Beneficial Role of Mast Cell Tryptases in Bacterial Infections
Sepsis is caused by the immune system’s response to a serious infection, most commonly bacteria. Although sepsis is a more serious health problem in the underdeveloped world, those who had to take penicillin or another antibiotic to prevent them from developing sepsis are keenly aware of the importance of our ability to combat even common bacterial strains like E. coli. The role of the MC’s tetramer-forming tryptases in pathogen defense has been reviewed (McNeil et al., J. Biol. Chem. 2007;282:20785) (view McNeil et al.). In 1996, two groups noted that MC‑deficient W/Wv mice cannot combat bacterial infections of their lungs and peritoneal cavity effectively. Neutrophils are the primary cells in the body that kill bacteria. W/Wv mice have fewer numbers of neutrophils in their circulation relative to WT mice. Nevertheless, their diminished ability to combat bacteria was found to be a consequence of fewer MCs rather than fewer neutrophils because the adoptive transfer of mMCP-6+ mouse bone marrow-derived MCs into these mice could rescue their anti-bacteria deficiency. While it was initially concluded in those 1996 studies that widely expressed tumor necrosis factor-α was the key MC-derived factor needed to control bacterial infections, that conclusion was subsequently shown to be incorrect. It therefore became apparent that the relevant anti-bacteria factors had to be more restricted to MCs.
In 1990, we showed that the MCs in the peritoneal cavity contain substantial amounts of mMCP-6 (Reynolds et al., Proc. Natl. Acad. Sci. USA 1990;87:3230) (view Reynolds et al.). In order to evaluate the biologic significance of that finding, we generated recombinant mMCP-6 and its human ortholog hTryptase-β.The administration of just 0.3 nmol of purified recombinant mMCP‑6 (Huang et al., J. Immunol. 1998;160:1910) (view Huang et al.) or hTryptase‑β (Huang et al., J. Biol. Chem. 2001;276:26276) (view Huang et al.) into the peritoneal cavities or lungs of WT or W/Wv mice resulted in a pronounced local neutrophilia. We then showed that we could increase the ability of W/Wv mice to combat a K. pneumoniae infection of their peritoneal cavity if these MC‑deficient mice were given recombinant tryptase twenty four hours before they were infected.
Fig. 4. Survival of WT (+/+), mMCP-6-null (-/-), and heterozygotes (+/-) mice after infection with K. pneumoniae. Whether the three populations of mice were given 1,000 or 10,000 bacteria, fewer mMC-6-null mice could survive the infection sixty hours later (from Thakurdas et al., J. Biol. Chem. 2007;282:20809).
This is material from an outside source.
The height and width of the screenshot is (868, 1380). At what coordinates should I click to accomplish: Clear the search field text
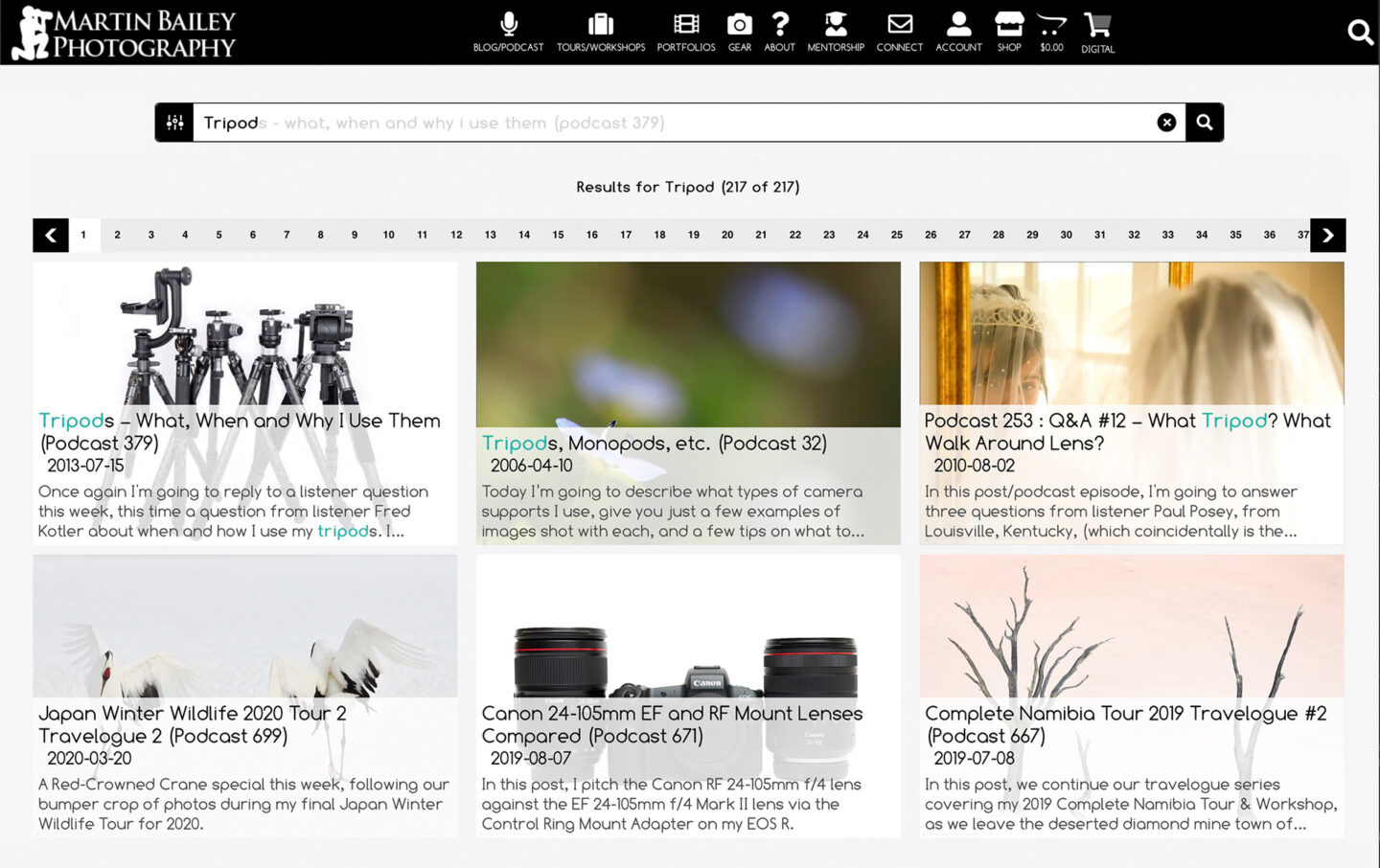tap(1166, 123)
The importance of the MC’s tetramer-forming tryptases in bacterial infections was conclusively shown in 2007 when my coworkers and I generated a transgenic mouse line that could not express either mMCP-6 or mMCP-7 (Thakurdas et al., J. Biol. Chem. 2007;282:20809) (view Thakurdas et al). As shown in that study and Figure 4, these tryptase-null mice quickly died when their lungs were infected with K. pneumonia. The presence of increased numbers of the pathogen in their blood documented that these tryptase-null mice were experiencing sepsis due to an inability to rapidly recruit neutrophils into their infected peritoneal cavity (see Figure 5).
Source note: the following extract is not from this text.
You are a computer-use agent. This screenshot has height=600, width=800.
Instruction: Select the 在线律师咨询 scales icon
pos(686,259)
Fig. 5. Neutrophil recruitment (A) and bacterial load (B) during K. pneumoniae infection of WT (+/+) and mMCP-6-null (-/-) mice. Neutrophils are the primary cells in the body that kill bacteria. Since bacteria double ~20 min it is imperative that neutrophils are quickly recruited from the blood to the site of bacterial infection. Because the tetramer-forming tryptase mMCP-6 is needed to induce the rapid accumulation of neutrophils into the infection site (A), sepsis is more pronounced in mMCP-6-null mice (B) (from Thakurdas et al., J. Biol. Chem. 2007;282:20809).
Others showed that the expression of the mMCP-6 gene was highly dependent on microphthalmia-associated transcription factor (MITF). In support of our data, MITF-null mice also had a diminished ability to combat bacteria.
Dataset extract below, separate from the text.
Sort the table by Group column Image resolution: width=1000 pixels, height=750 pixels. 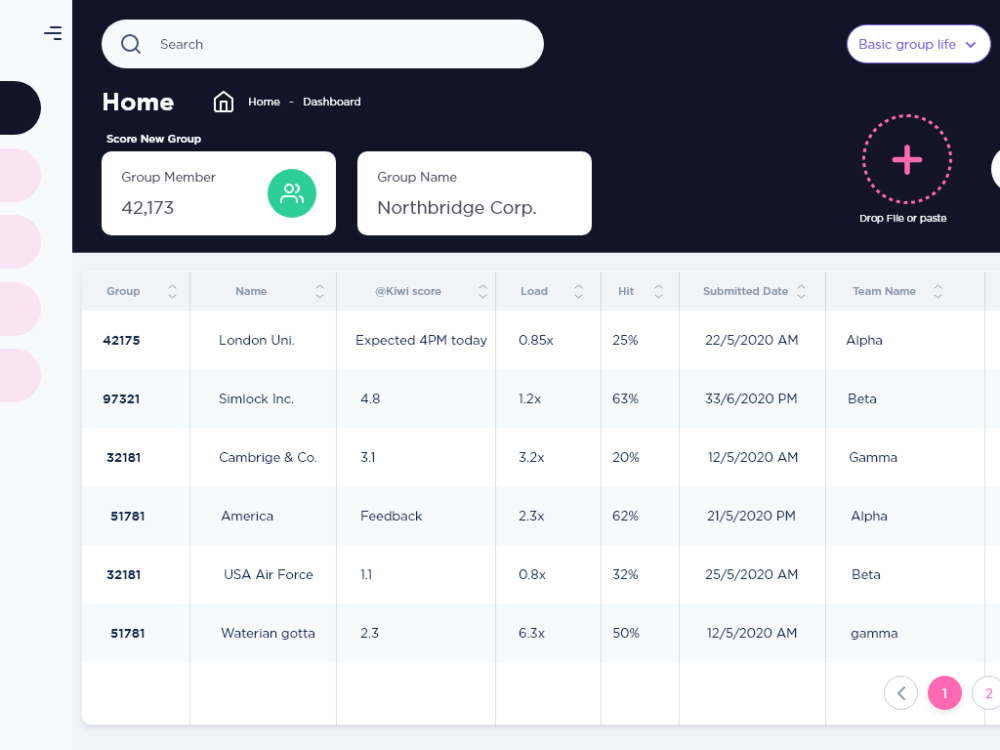[x=172, y=291]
Because exposure of cultured human endothelial cells to mature mMCP-6 or hTryptase β (but not their inactive zymogens) resulted in a substantial increase in the levels of interleukin 8 mRNA and protein, the accumulated data suggested that enzymatically active mMCP-6 and hTryptase-β play beneficial indirect roles in bacterial infections by inducing bystander cells in inflammatory sites to release substantial amounts of neutrophil-specific chemotactic factors that ultimately induce the extravasation of these bactericidal granulocytes into the site to control the infection.